Śmierć Księżnej Diany. Co działo się w szpitalu?
Ze śmiercią królowej ludzkich serc, jak była nazywana przez fanów royalsów, nadal nie mogą pogodzić się nie tylko jej synowie, ale także wielu Brytyjczyków. Za dwa miesiące miną 24 lata od tragicznych wydarzeń, a już za tydzień księżna świętowałaby okrągłe urodziny. Przed tym ważnym momentem kolorowa prasa przypomina okoliczności wypadku. Daily Mail opublikowało zwierzenia pracowników Lady Di, którzy tego dnia byli we Francji. Nocą w szpitalu panowało wielkie zamieszanie.
Księżna po śmierci leżała na łóżku a wokół szpitala mieli zbierać się gapie, którzy próbowali robić zdjęcia. Wspinali się na dachy pobliskich budynków, by sfotografować zmarłą Dianę.
Pałac miał wydać też zakaz przenoszenia ciała księżnej do czasu przybycia delegacji z Londynu, której przewodził książę Karol. W związku z upałami urzędnicy zadecydowali o tym, by zabalsamować zwłoki. Po południu przybyli przedstawiciele pałacu i odprawiono, krótką mszę, do której zrobiono jej makijaż.

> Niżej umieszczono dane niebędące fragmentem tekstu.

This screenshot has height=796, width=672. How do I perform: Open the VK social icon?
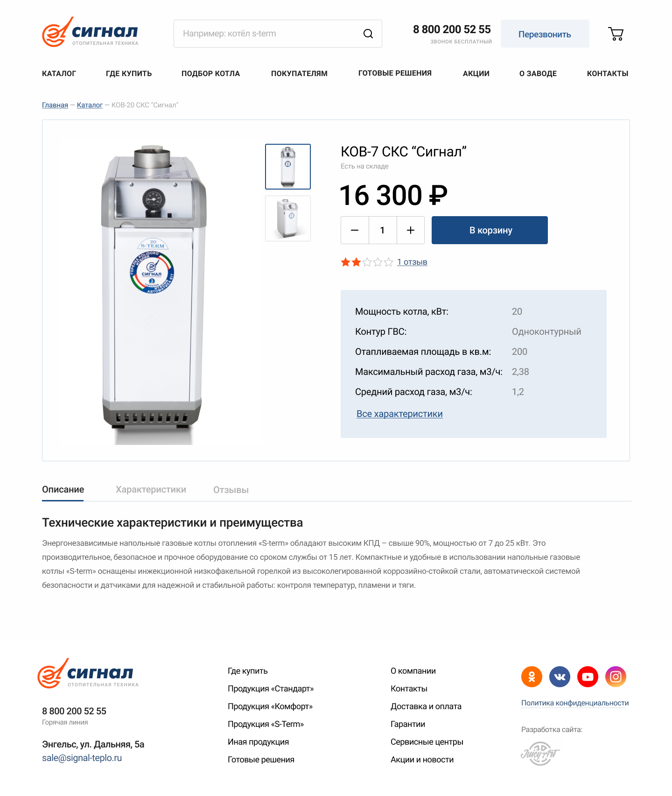(560, 676)
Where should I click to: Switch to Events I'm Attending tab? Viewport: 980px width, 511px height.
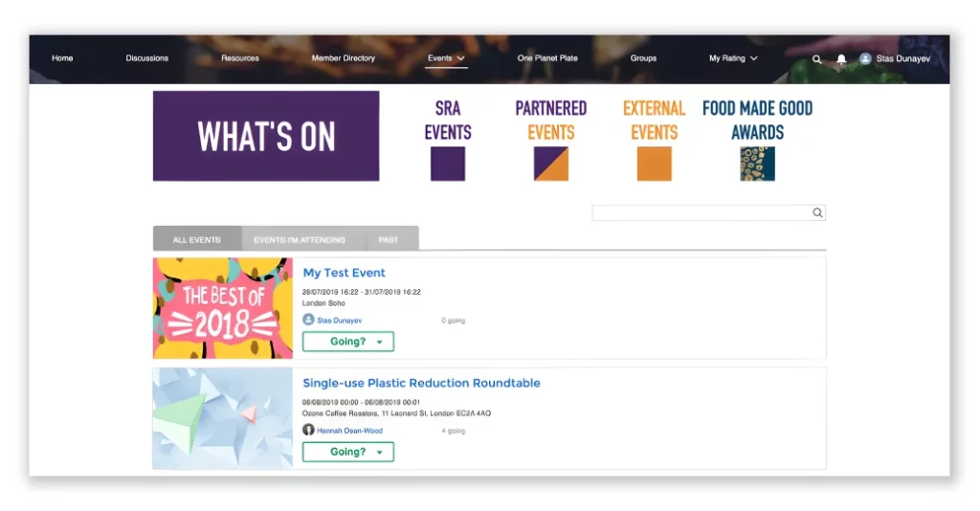tap(300, 239)
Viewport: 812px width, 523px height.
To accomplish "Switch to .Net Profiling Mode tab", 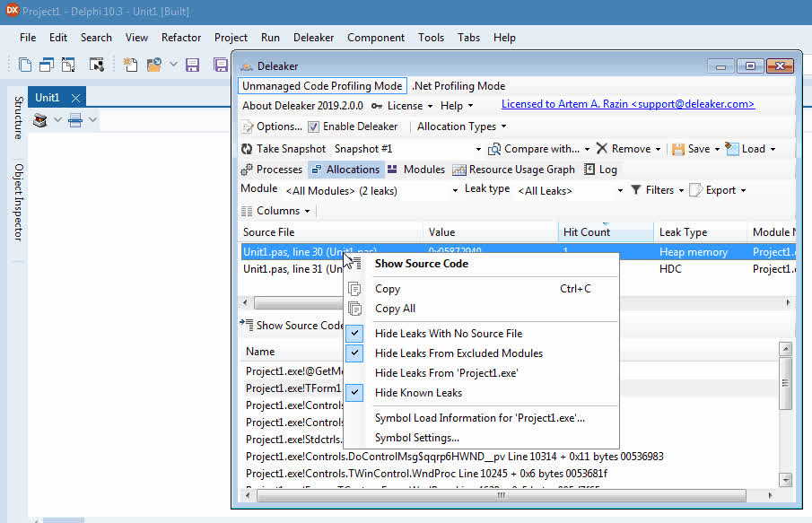I will pyautogui.click(x=458, y=86).
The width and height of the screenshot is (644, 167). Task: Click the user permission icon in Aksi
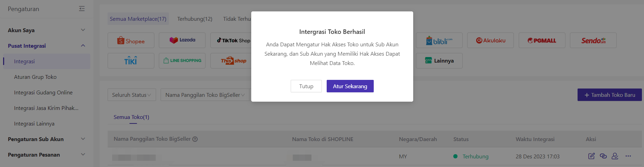tap(615, 156)
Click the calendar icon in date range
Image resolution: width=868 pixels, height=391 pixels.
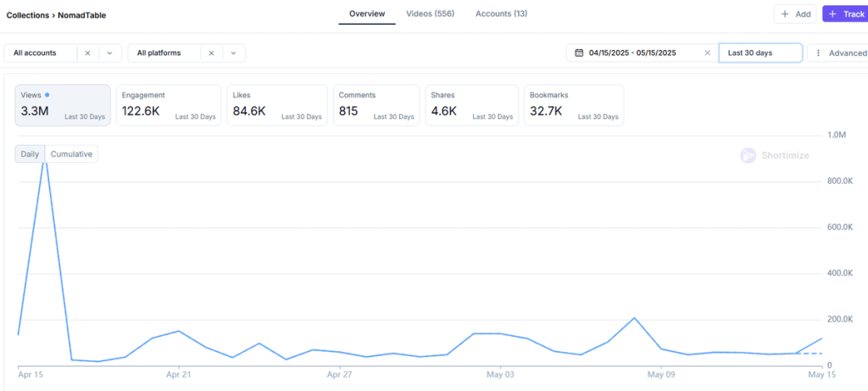pos(579,53)
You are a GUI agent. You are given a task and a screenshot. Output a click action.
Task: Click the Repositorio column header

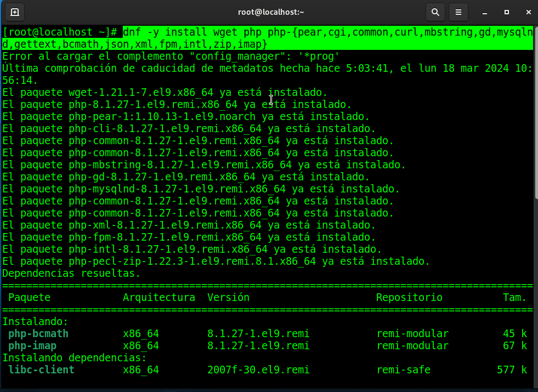409,297
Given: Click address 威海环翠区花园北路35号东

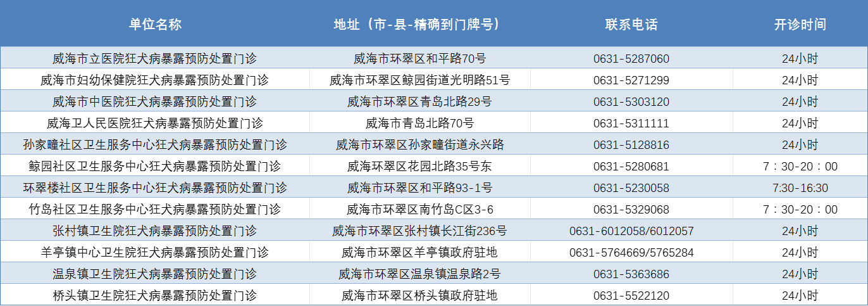Looking at the screenshot, I should pyautogui.click(x=419, y=167).
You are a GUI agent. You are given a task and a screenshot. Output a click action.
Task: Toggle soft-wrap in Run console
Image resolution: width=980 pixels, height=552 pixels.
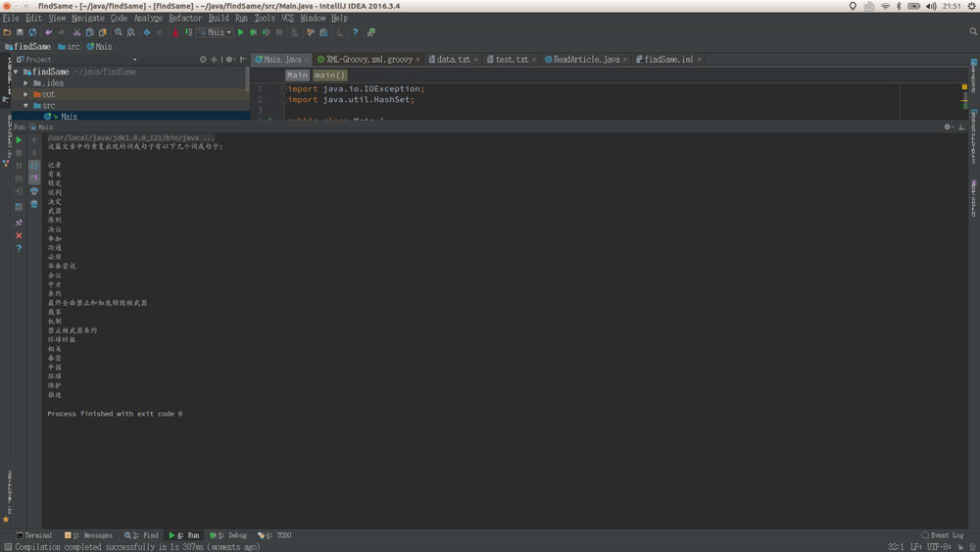pos(34,166)
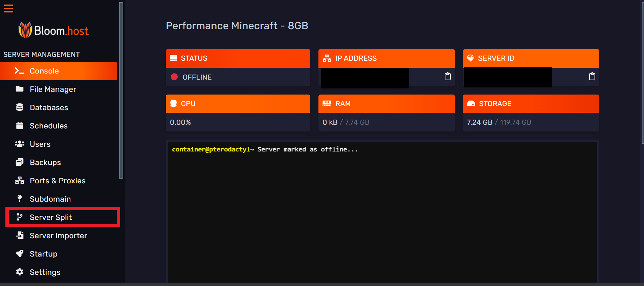Click the Databases stack icon
644x286 pixels.
(20, 107)
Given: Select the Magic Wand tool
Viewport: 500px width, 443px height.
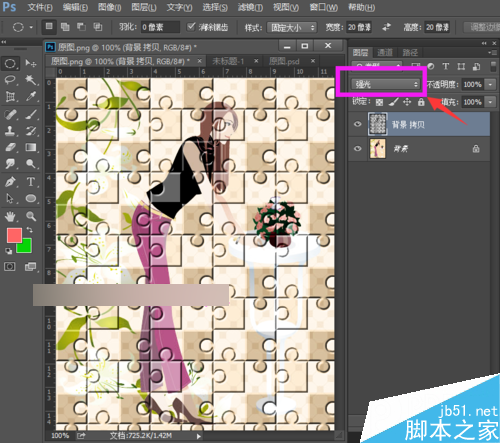Looking at the screenshot, I should click(x=31, y=80).
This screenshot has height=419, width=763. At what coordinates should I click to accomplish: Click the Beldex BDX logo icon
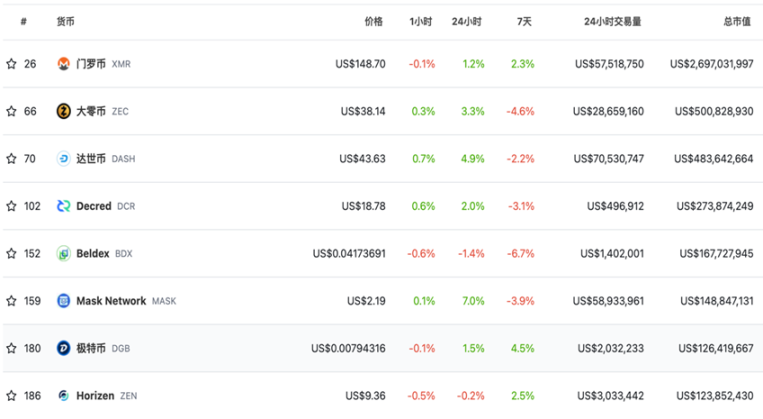point(63,254)
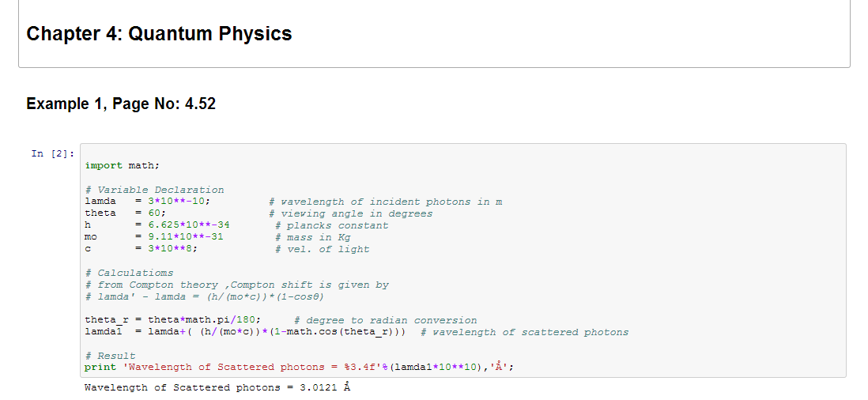Click the 'degree to radian conversion' comment

(385, 320)
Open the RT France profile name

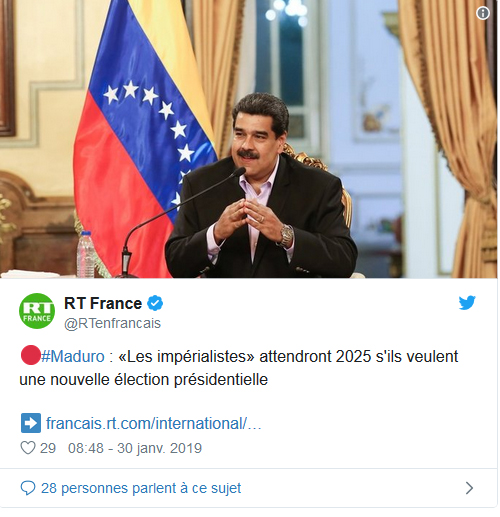point(103,303)
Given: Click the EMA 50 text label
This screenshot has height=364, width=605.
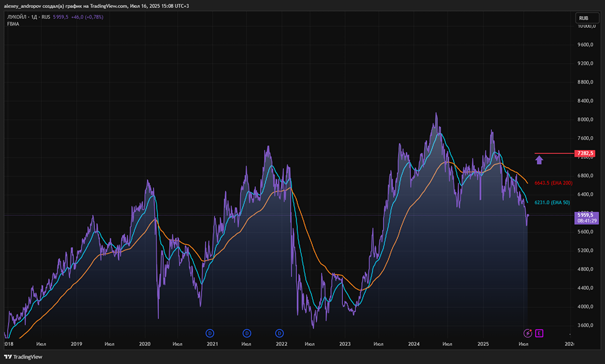Looking at the screenshot, I should coord(552,203).
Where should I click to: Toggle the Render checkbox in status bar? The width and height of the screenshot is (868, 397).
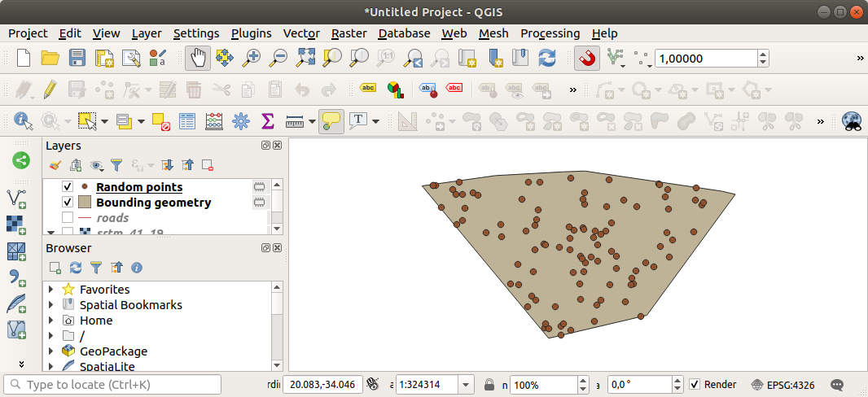[695, 384]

Przy ciele księżnej Diany przez 11 godzin czuwał też szpitalny kapelan ojciec Yves-Marie Clochard-Bossue. Gdy otrzymał telefon, nie mógł uwierzyć w to, co się stało. Kamerdyner i kierowca Diany, którzy byli obecni w domu, zabezpieczyli również wszystkie wartościowe przedmioty, które natychmiast ukryli w sejfie. Ciało księżnej Diany po przybyciu delegacji z Londynu zostało przewiezione do kostnicy w Fuhlam, a następnie do kaplicy w Pałacu św. Jakuba. Pogrzeb odbył się 6 września. Na trasie przejazdu trumny ustawiło się ponad milion osób, a ceremonię pochówku obejrzało ponad 2,5 miliarda osób z całego świata.